Послушалась Лава Литуса. Хотя и не вполне поняла, отчего глаза у того заблестели да голос задрожал, когда он об укрытии Лауруса обмолвился. Однако вскоре ей стало не до догадок. Уже через неделю после бегства из Ардууса Лава, взглянув в зеркало, попадись оно ей в руки, не то что себя бы не узнала, она бы решила, что не зеркало перед ней, а окно, в которое заглядывает неизвестный ей вымотанный долгой дорогой мальчишка. На третий день пути, когда уже в темноте беглецы добрались до большого атерского села, раскинувшегося возле крепости Манус, памятного Лаве тем, что именно здесь она сломала нос мерзавцу Болусу, Литус оставил ее в снятой каморке наедине с двумя лоханями теплой воды, черепушкой мыльного раствора и жестяным корытом, после чего забрал ее теплый пелиссон, шапку, сапоги и ушел, заперев комнату снаружи. Отложив безрадостные мысли о собственной дальнейшей судьбе, Лава немедленно разделась, налила в корыто воды, намылилась и, блаженно вытянув ноги, решила, что если подобное развлечение она будет иметь хотя бы раз в неделю, ее жизнь окажется не так плоха, какой представлялась ей в последние дни. Теплая вода и почти забытое ощущение чистоты разморили девчонку, поэтому она открыла глаза только тогда, когда в дверях зашевелился ключ. Однако ни ее визг, ни вытаращенные глаза, ни поза скорчившейся над гнездом наседки не произвели на вошедшего с холщовым мешком и еще одной лоханью воды Литуса никакого впечатления. Он молча набросил на спину Лавы льняную тряпку и присел напротив.
– Значит, так. До Эбаббара еще пара недель пути, но перебегать от постоялого двора до постоялого двора мы долго не сможем. Аббуту, конечно, пока еще не слишком заселена, а вот в Махру народца хватает. И лазутчиков Ардууса тоже. Поэтому теперь ты вовсе мне не жена, а мальчик. Если быть точнее, – Литус начал доставать из мешка какие-то свертки, – то ты мальчишка Теребра из Самсума, приставленный учеником к бродячему наемнику родителями, которые нашли неплохой способ от тебя избавиться.
– Как мальчишка? – обескураженно прошептала Лава.
– Вот так, – развел руками Литус, выудил из одного свертка ножницы и зловеще ими пощелкал. – Обычный мальчишка среднего роста с короткими черными волосами, слегка курносым и слегка конопатым лицом, не двадцати трех лет, а лет так семнадцати, я думаю. С немаленькой, но и не слишком большой грудью, чтобы она выдавала в нем девушку.
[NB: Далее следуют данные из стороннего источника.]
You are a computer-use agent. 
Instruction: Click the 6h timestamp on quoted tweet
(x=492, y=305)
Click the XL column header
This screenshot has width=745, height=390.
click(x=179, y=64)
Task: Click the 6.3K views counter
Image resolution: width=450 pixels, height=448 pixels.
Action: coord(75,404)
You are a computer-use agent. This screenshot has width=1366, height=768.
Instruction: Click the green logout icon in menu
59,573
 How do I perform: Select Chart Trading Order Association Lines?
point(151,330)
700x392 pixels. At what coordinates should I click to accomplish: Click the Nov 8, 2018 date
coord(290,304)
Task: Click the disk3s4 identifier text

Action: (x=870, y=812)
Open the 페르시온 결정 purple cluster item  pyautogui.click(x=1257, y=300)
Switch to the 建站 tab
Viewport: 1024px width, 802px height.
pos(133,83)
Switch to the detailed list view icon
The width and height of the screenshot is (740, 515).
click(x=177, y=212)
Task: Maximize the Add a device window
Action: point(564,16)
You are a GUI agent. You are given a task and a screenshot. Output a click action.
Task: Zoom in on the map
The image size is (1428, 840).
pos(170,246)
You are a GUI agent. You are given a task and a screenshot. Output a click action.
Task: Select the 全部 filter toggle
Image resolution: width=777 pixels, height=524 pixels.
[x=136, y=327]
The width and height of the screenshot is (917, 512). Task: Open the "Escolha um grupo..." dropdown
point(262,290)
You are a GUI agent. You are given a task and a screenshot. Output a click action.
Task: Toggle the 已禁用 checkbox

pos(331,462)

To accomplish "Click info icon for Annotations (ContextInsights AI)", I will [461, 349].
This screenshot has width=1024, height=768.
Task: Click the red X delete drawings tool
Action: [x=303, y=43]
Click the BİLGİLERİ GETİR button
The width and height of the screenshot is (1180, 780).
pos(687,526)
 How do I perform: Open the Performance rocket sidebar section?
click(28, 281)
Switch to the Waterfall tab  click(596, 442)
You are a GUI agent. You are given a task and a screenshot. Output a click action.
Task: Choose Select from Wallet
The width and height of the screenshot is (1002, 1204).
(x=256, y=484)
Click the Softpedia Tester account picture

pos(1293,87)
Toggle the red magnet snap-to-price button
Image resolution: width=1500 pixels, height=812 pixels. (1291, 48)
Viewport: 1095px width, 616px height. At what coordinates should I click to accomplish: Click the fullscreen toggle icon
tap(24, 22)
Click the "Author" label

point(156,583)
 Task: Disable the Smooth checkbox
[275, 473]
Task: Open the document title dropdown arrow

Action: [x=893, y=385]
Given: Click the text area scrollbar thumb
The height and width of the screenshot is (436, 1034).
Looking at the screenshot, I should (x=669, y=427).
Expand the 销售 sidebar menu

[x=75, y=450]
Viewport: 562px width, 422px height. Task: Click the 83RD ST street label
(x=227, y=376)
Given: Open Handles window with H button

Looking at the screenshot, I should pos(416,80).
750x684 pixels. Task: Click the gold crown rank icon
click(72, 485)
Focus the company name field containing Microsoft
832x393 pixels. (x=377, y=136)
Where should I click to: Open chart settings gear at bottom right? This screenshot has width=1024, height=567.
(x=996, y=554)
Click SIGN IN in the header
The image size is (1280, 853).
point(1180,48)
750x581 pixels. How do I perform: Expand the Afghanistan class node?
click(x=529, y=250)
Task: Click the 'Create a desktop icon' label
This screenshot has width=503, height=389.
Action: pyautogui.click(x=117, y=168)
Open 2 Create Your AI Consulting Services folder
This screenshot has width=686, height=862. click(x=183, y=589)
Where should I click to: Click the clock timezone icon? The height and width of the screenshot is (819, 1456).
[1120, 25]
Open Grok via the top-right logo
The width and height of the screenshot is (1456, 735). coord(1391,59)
Бедра, конечно, у тебя никак не мальчишеские, но одеждой мы их прикроем. Так же, как грудь.
Бедра? Грудь?
Лава готова была разрыдаться, но даже прикрыть лицо было нечем, руки заняты льняной тряпицей, которой она загораживалась от спокойного и как будто чуть-чуть насмешливого взгляда Литуса. Волосы? Почему черные?
– Покрасим сейчас, – наклонился к ней Литус, раздалось щелканье ножниц, и Лава с ужасом поняла, что уже начала лишаться своих светлых густых волос. Только теперь она окончательно поняла, что ее прошлая жизнь, в которой она была озабочена всего лишь двумя вещами – поиском хорошего учителя фехтования и избавлением от наставлений матери и ухаживаний Болуса, закончилась навсегда. Слезы хлынули из ее глаз, и она уже не сопротивлялась ни когда Литус оставил на ее затылке волосы такой длины, что и ухватиться было не за что, ни когда мазал ее голову каким-то вонючим составом, ни даже когда смывал этот состав и даже шутил, что уши у Лавы вовсе не оттопыренные и его планы окликать своего ученика прозвищем Лопоухий придется отменить. Она была так расстроена, что вовсе забыла о льняной тряпице, когда Литус поставил ее на ноги, окатил водой с головы до ног, завернул в одеяло, а потом разложил перед ней мальчишеское исподнее, теплые порты, войлочные, подшитые кожей сапоги, рубаху, овчинный гарнаш и еще что-то, что теперь должно было стать ее одеждой. Только одно она и смогла сказать, когда все-таки натянула на себя исподнее и сунула мокрый от слез нос в слежавшуюся от времени и бедности подушку.
– Теребра – женское имя.
– Не волнуйся, – ответил Литус, который натянул поперек каморки бечеву, набросил на нее второе одеяло и как раз за ним пытался воспользоваться остатками воды и мыльного раствора. – Я сбивал с твоего ярлыка отметку о браке и случайно сбил часть имени. Ты Тереб.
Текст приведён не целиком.